Juristas de 11 países, incluindo o antigo ministro português da Justiça Alberto Costa e o ex-presidente da Ordem dos Advogados António Marinho e Pinto, alertaram esta semana para os “graves vícios” no processo que levou à prisão do ex-Presidente brasileiro Lula da Silva.
O grupo divulgou uma carta publicada no último domingo, publicada no jornal "Folha de S.Paulo", na qual afirmam que Luiz Inácio Lula da Silva não foi julgado, mas vítima de uma perseguição política.
"Nós, advogados, juristas, ex-ministros da Justiça e ex-membros de Cortes [tribunais] Superiores de Justiça de vários países, queremos chamar à reflexão os juízes do Supremo Tribunal Federal e, mais amplamente, a opinião pública do Brasil para os graves vícios dos processos movidos contra Lula [da Silva]", lê-se no documento.
Citando revelações do site investigativo The Intercept e ‘medias' parceiros do Brasil que colocaram em causa a imparcialidade da operação Lava Jato, os especialistas frisaram estarem "chocados ao ver como as regras fundamentais do devido processo legal brasileiro foram violadas sem qualquer pudor".
"Num país onde a Justiça é a mesma para todos, um juiz não pode ser simultaneamente juiz e parte num processo. Sérgio Moro [ex-juiz que condenou Lula da Silva e que ocupa o cargo de ministro da Justiça do Brasil] não só conduziu o processo de forma parcial, como comandou a acusação desde o início", apontaram.
"Hoje, está claro que Lula [da Silva] não teve direito a um julgamento imparcial. Ressalte-se que, segundo o próprio Sérgio Moro, ele foi condenado por "fatos indeterminados'. Um empresário cujo depoimento deu origem a uma das condenações do ex-presidente chegou a admitir que foi forçado a construir uma narrativa que incriminasse Lula [da Silva", acrescentou-se no documento.
Os juristas fizeram questão de mencionar que a luta contra a corrupção é essencial, mas afirmaram que "no caso de Lula [da Silva], não só a Justiça foi instrumentalizada para fins políticos como o Estado de Direito foi claramente desrespeitado, a fim de eliminar o ex-Presidente da disputa política".
O documento conclui com um pedido aos juízes Supremo Tribunal Federal (STF) do Brasil para que "exerçam na plenitude as suas funções e sejam os garantidores do respeito à Constituição.
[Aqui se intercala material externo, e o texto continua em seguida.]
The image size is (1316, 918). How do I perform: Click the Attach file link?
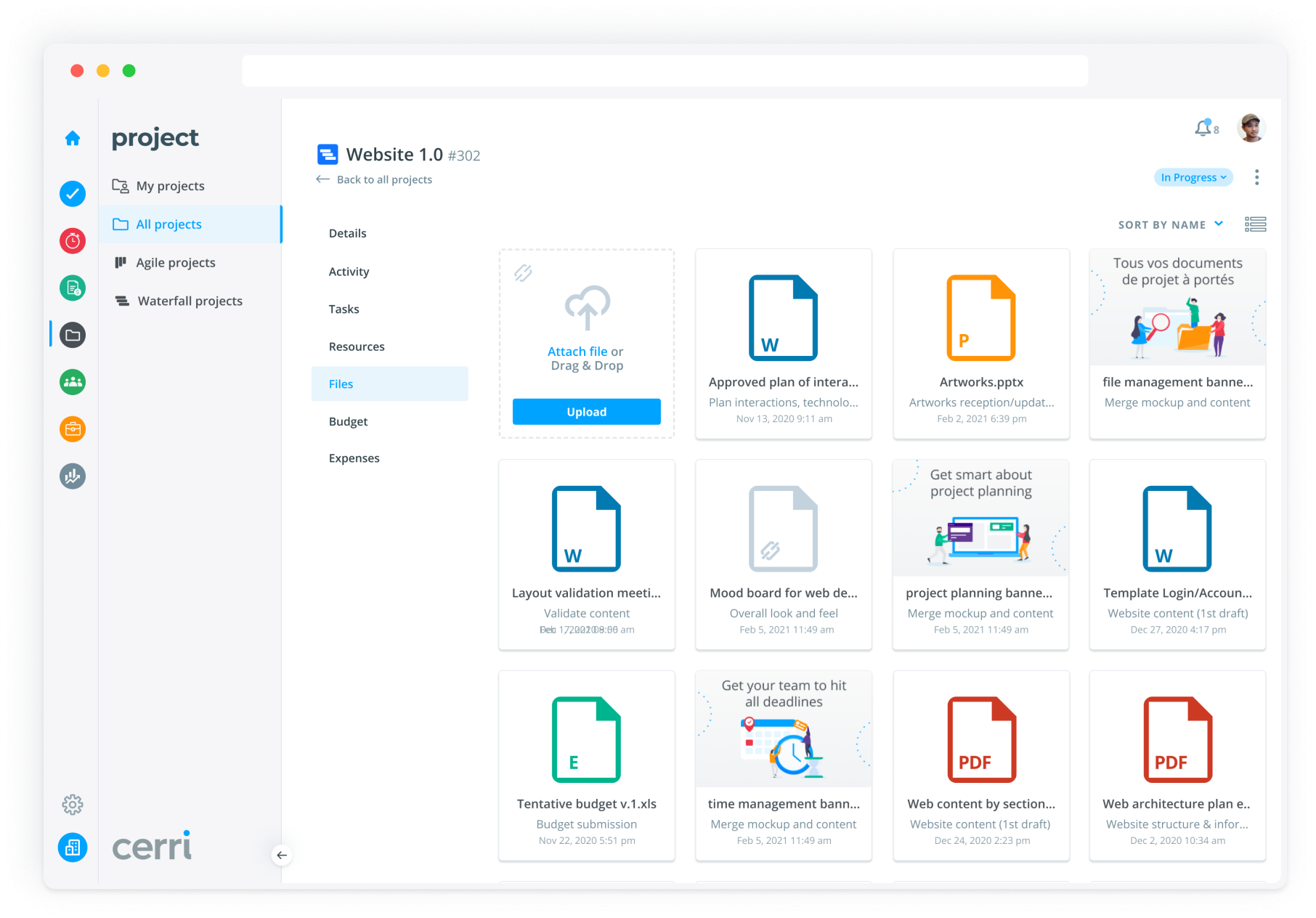coord(577,352)
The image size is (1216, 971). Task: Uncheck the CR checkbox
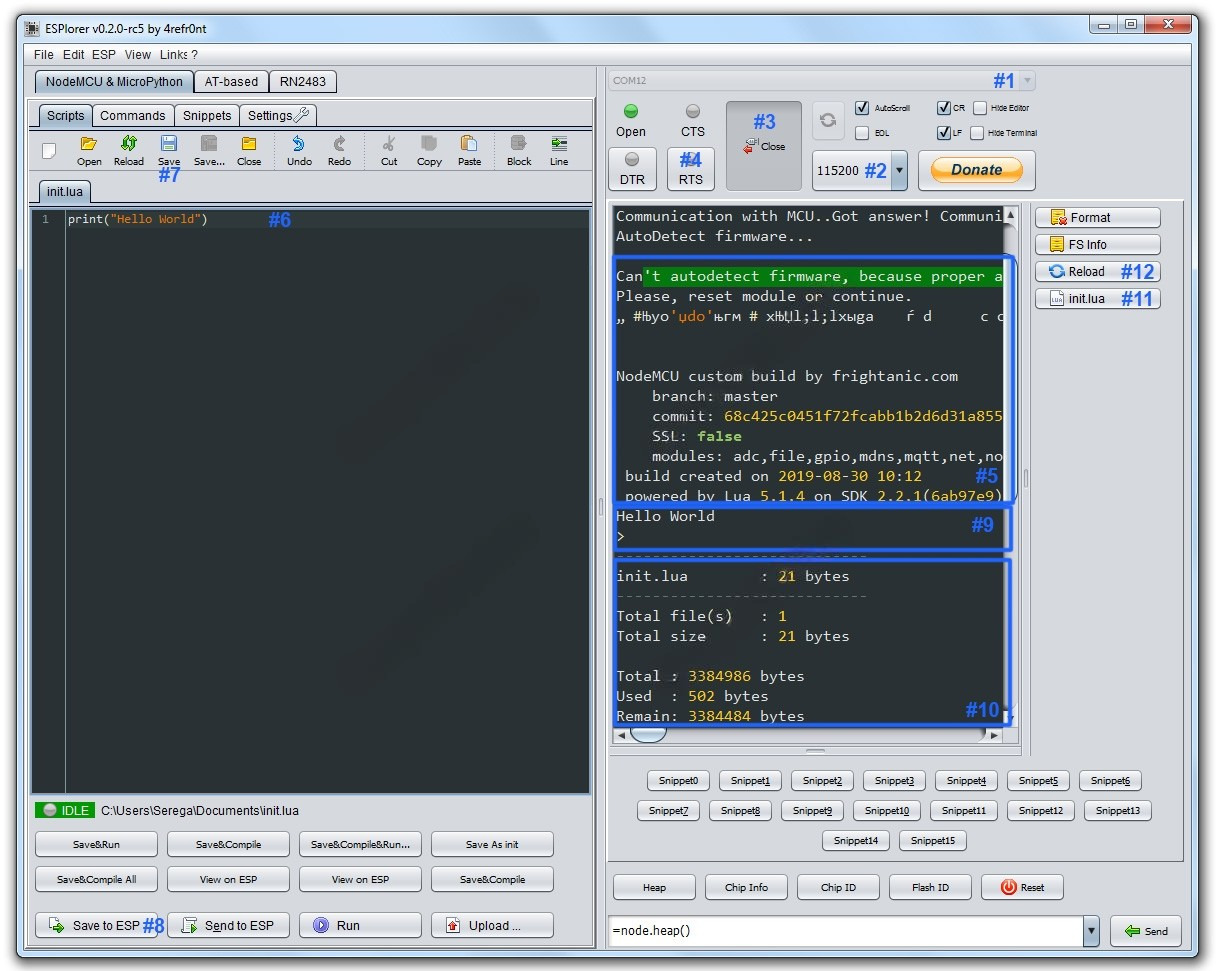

Ao mesmo tempo, esperamos que as autoridades brasileiras tomem todas as providências necessárias para identificar os responsáveis por estes gravíssimos desvios de procedimento".
Assinam a carta o professor italiano Luigi Ferrajoli, o ex-juiz espanhol Baltasar Garzón, Herta Daubler-Gmelin, ex-ministra da Justiça da Alemanha, Susan Rose-Ackerman, professora de jurisprudência da Universidade de Yale, nos Estados Unidos, entre outros.
Lula da Silva foi condenado num processo da Operação Lava Jato julgado em três instâncias da Justiça brasileira sobre a posse de um apartamento de luxo na cidade do Guarujá que alegadamente lhe foi dado como pagamento de suborno pela construtora OAS.
O antigo chefe de Estado brasileiro cumpre uma pena em regime fechado atualmente estipulada em 8 anos e 10 meses de prisão na cidade de Curitiba desde 07 de abril do ano passado.
A sentença voltou a gerar polémica depois da divulgação de mensagens de autoridades do Brasil após a invasão de telemóveis de atuais membros e ex-responsáveis da Operação Lava Jato.
Moro e membros do grupo de trabalho da Lava Jato estão envolvidos num escândalo, conhecido como "Vaza Jato", que começou em 09 de junho, quando o The Intercept Brasil e outros 'media' parceiros começaram a divulgar reportagens que colocam em causa a imparcialidade da maior operação contra a corrupção no país.
Baseadas em informações obtidas de uma fonte não identificada, estas reportagens apontam que Moro terá orientado os procuradores da Lava Jato, indicando linhas de investigação e adiantado decisões enquanto era juiz responsável por analisar os processos do caso em primeira instância.
Se confirmadas, as denúncias indicam uma atuação ilegal do antigo magistrado e dos procuradores brasileiros porque, segundo a legislação do país, os juízes devem manter a isenção e, portanto, estão proibidos de auxiliar as partes envolvidas nos processos.
Moro e os procuradores da Lava Jato, por seu turno, negam terem cometido irregularidades e fazem críticas às reportagens do The Intercept e seus parceiros (Folha de S. Paulo, revista Veja, El País e o jornalista Reinaldo Azevedo), afirmando que são sensacionalistas e usam conversas que podem ter sido adulteradas e foram obtidas através de crime cibernético.